しかし、儀式のためにサケを捕獲する場合、昔は自由だったのに、現在は水産資源保護法などによって許可を取らなければならず、それに抗議してアイヌの人が無許可で捕獲した結果、警察が出動する騒ぎが起きたりしていることを聞きましたが、根絶やしに釣りまくる罪深き釣り師じゃあるまいし、なんとも情の無い仕打ちだな〜。







なんやねん、ここは? 上モベツ川の右岸伝いに広がる鬱蒼とした森の中を進んでいくと、サケ・マス孵化場のような施設が突如として現れましたが、よく眺めてみると、やはりここも紋別市の浄水場らしかったです。というわけで、支流の沢支線林道はこの浄水施設へのアクセス路になっているみたいでした。







それが証拠に浄水場を過ぎると路面が急激に規格ダウン。両脇から迫るクマザサの藪で幅員はグッと狭められ、路面もフカフカな山土質のワダチダートとなって軟弱さが雪崩を打つかのように一気に増加。その状況にかなりの心細さを感じてしまいますが、それでも道筋は途絶えることなく続いているので前進あるのみ。







車両の通行も途絶え、放置の香りが色濃く漂う支流の沢支線林道深部の道すがらに広がる森の景色。森の木立の中には陽射しが眩しく差し込み、まるで緑の絨毯が敷き詰められたかのようでしたが、それでいながら林床はクマザサの藪に覆い尽くされて一歩も足を踏み入れる余地がない状態。森の中は猛烈な藪にまみれています。







左折分岐発見! 進むにつれて路面状況はさらに悪化し、草深さと廃れた閉塞感が嫌が上にも増してくる支流の沢支線林道のダートでしたが、ずるずると誘い込まれるかのように進んでいくとやがて現れたのがこの左折分岐です。

とりあえずWRのエンジンを切り、分岐に立ち止まって直進および左折方向を眺めてみますが、ここは直感的に直進方向が本線であると判断。しかし、双方共にこれまで以上に廃れており、その先はほとんど廃道状態であることに変わりありません。







分岐から眺めた左折方向の様子ですが、これはもう廃道化していると言って差し支えのない状態かと・・・。車両が立ち入った痕跡が確認できないのはちろんのこと、夏草まみれの路面は石まみれでガラガラな極荒れ状態!

また、林道標が設置されていないので確証はありませんが、ここは支流の沢支線林道から紋別市に隣接する「湧別町」の「富美」地区へと連絡する上藻別富美林道だという話もあり、地理院地図には波線でその道筋が今なお記されていたりします。

なんでも20年以上も前は上藻別富美林道経由で辛うじて湧別町富美地区に通り抜けられらしいのですが、すでにその当時でさえもかなり凶悪なアタックルートと化していたそうなので、現在はとてもじゃないけど通り抜けは不可能だと思います。
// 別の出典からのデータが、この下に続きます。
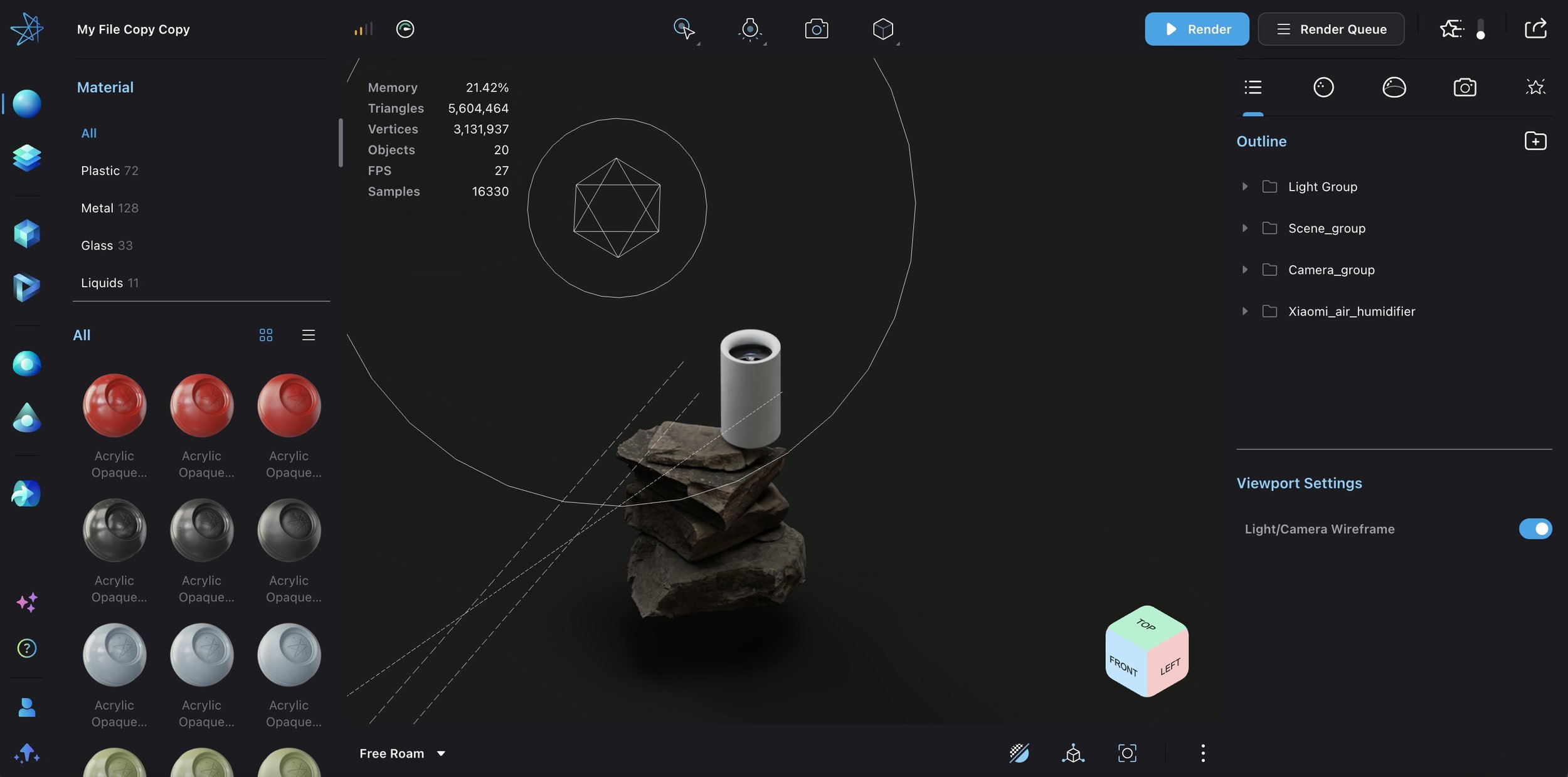Screen dimensions: 1568x777
Task: Expand the Xiaomi_air_humidifier group in the Outline
Action: pyautogui.click(x=1245, y=311)
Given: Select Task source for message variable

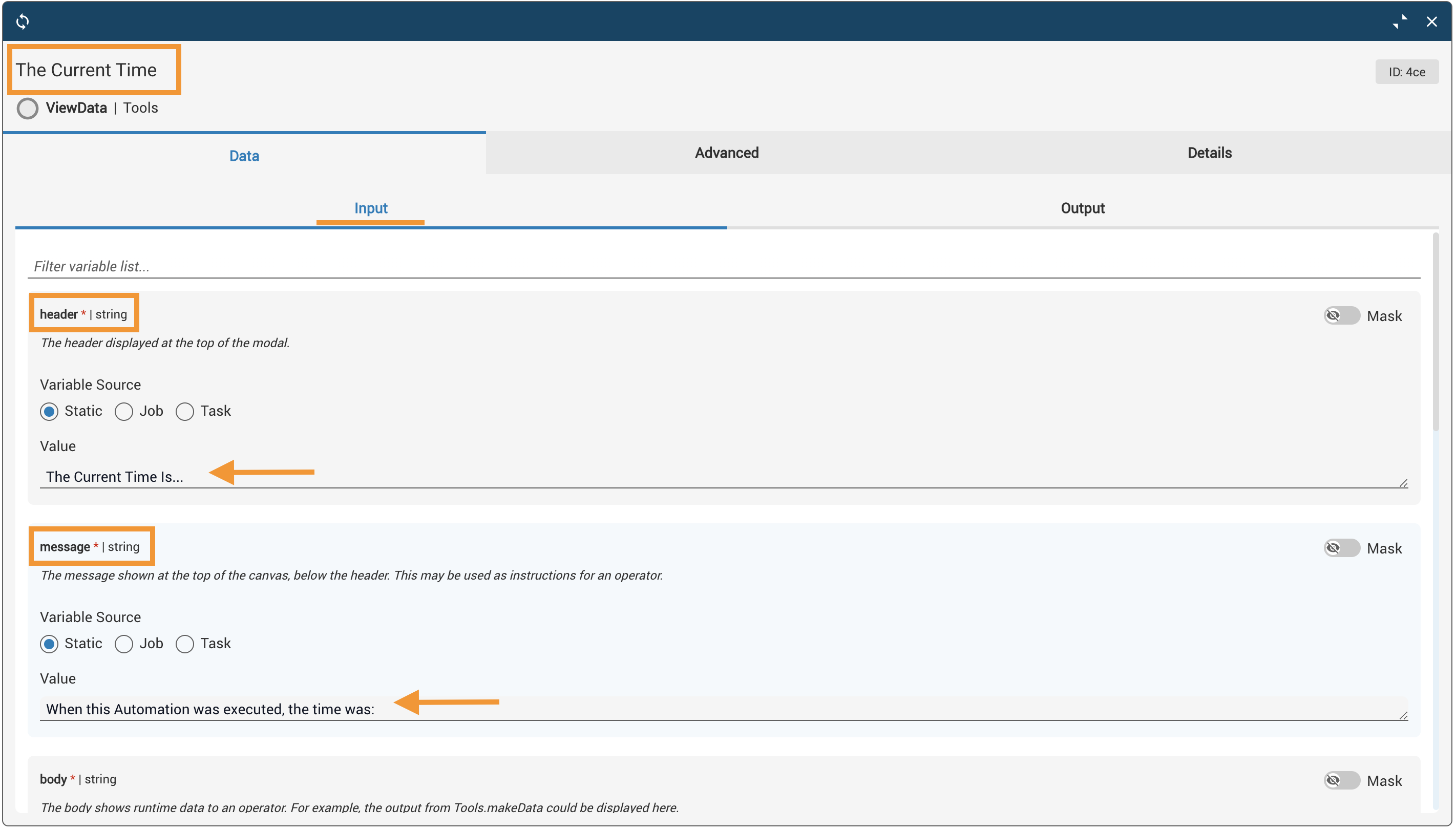Looking at the screenshot, I should coord(185,644).
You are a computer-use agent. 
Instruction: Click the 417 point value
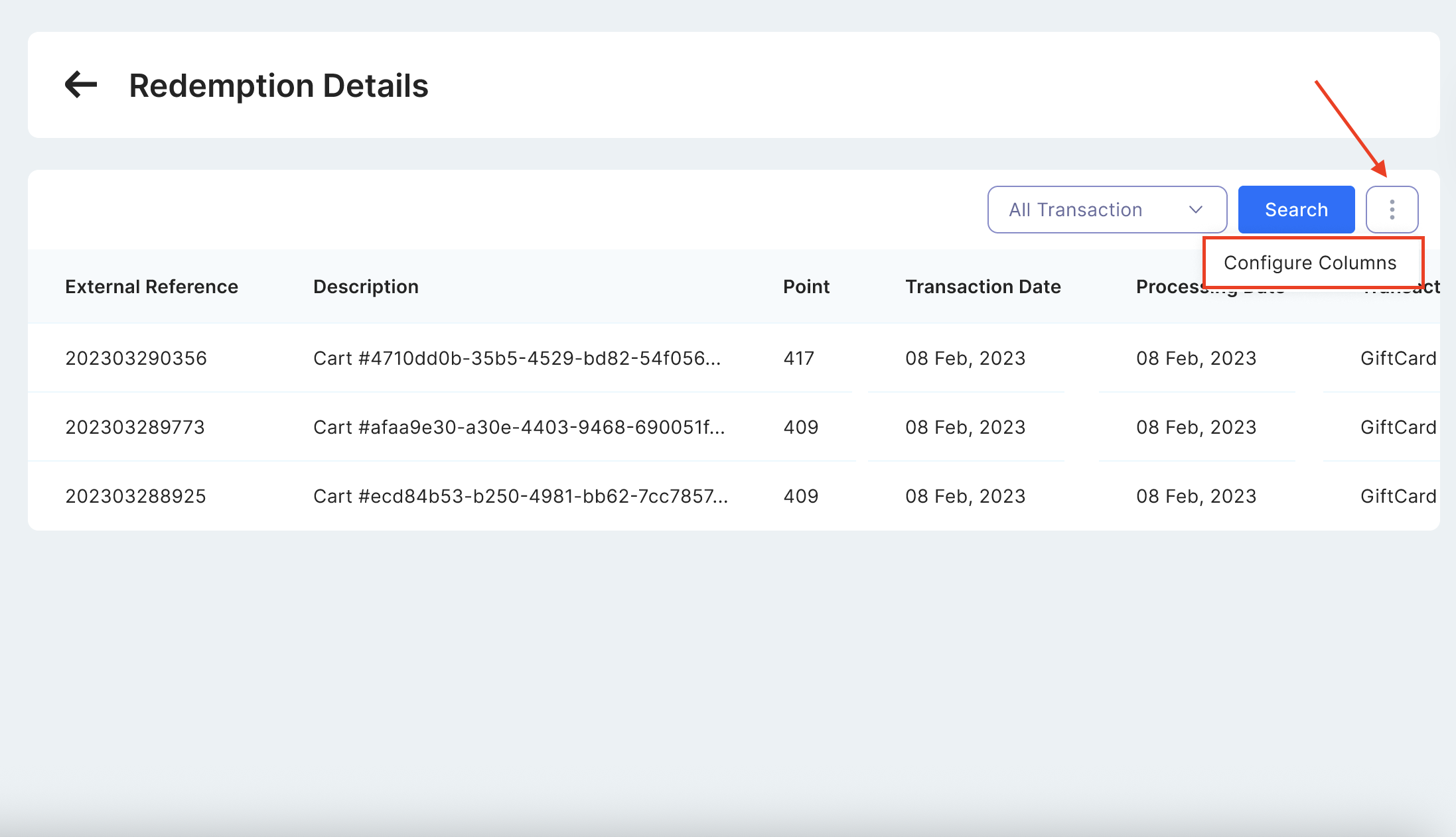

だってほら、分岐直後に上モベツ川を直渡りしている上藻別富美林道とおぼしきダートはこのような有様だし・・・。これが自宅近所の裏山ならば、酔狂で探索してみようという気にもなれますが、ここは北海道の山奥です。怖いプーさんが高密度で生息する森をゆく廃道を、さすがにソロで探索調査する気にはにとてもなれませんなぁ。







というわけで上藻別富美林道とおぼしき分岐を直進して支流の沢支線林道を進んでいきますが、こちらも状況は五十歩百歩で芳しくありません。両路肩からは藪が迫り出し、路面は常に湿り気を帯びているような、見た目にも薄暗いことこの上ない廃れたワダチダートがどこまでも続きます。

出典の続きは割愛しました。